Christopher Owens was sentenced to life in prison for murdering Brantley Tate, who was his supervisor at Marygrove Children’s Home in Florissant.
Credit: KSDK

FLORISSANT, Mo. — A St. Louis County man will spend the rest of his life behind bars in the fatal shooting of his boss at a children’s home last year.

Christopher Owens reached a plea agreement with the St. Louis County Prosecuting Attorney’s Office. He pleaded guilty Wednesday to second-degree murder and armed criminal action – he was originally charged with first-degree murder in the shooting death of Brantley Tate.

In exchange for his guilty plea, Owens was sentenced to life in prison for the second-degree murder charge, and 15 years for the armed criminal action charge; the two terms will be served consecutively.

Owens confessed to shooting and killing Tate on Jan. 26, 2021.

Credit: St.
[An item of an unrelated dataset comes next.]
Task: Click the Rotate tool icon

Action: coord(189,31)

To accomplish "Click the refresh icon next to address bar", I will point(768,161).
Louis County Prosecuting Attorney's Office

Tate was Owens’ immediate supervisor at the Marygrove Children’s Home in Florissant. Investigators said Owens had been fired after walking off the job a few days prior. In retaliation, he said he shot Tate while retrieving his personal items from the center.
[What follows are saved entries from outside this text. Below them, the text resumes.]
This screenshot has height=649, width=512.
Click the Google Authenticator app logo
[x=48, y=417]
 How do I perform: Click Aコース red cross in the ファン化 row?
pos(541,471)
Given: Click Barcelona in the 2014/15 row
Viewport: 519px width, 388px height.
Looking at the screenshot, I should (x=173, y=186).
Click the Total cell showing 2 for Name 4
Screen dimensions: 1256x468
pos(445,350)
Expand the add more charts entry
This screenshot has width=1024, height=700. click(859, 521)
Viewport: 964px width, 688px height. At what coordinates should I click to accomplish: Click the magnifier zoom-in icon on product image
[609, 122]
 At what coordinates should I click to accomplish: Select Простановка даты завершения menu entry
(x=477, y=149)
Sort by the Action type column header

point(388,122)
Credit: Catholic Charities of St. Louis
Brantley 'Brant' Tate

Tate’s family members were able to express the grief they’ve faced every day since their loved one was killed.

“Brant was the kindest and most generous man I have ever known, and he loved me so much,” Tate’s widow tearfully said. “My heart mostly hurts that he died before he could teach our son everything a man is supposed to know.”

Their son is about to graduate from high school, the prosecutor’s office said in a Wednesday news release.

“There are so many things I wish I could say to him, that I wish I could learn,” he said, “and I don’t get to give him that news and hear him say, ‘I’m proud of you, son.’”

Tate also left behind two stepdaughters. One of them addressed the court in person to say she still reaches for her cell phone to call her stepdad. She said she still has nightmares about the murder.

Tate’s other stepdaughter appeared via videoconference and recalled standing on his feet as they danced at a father-daughter dance. The prosecutor’s office said she stated that her stepdad’s murder was “pointless.”

“And I will be angry for the rest of my life,” she said.

“I can only imagine the pain the Tate family has experienced, but our office is proud we were at least able bring them some semblance of justice with a guilty plea and a life sentence for the man who took their loved one away from them,” said St. Louis County Prosecuting Attorney Wesley Bell.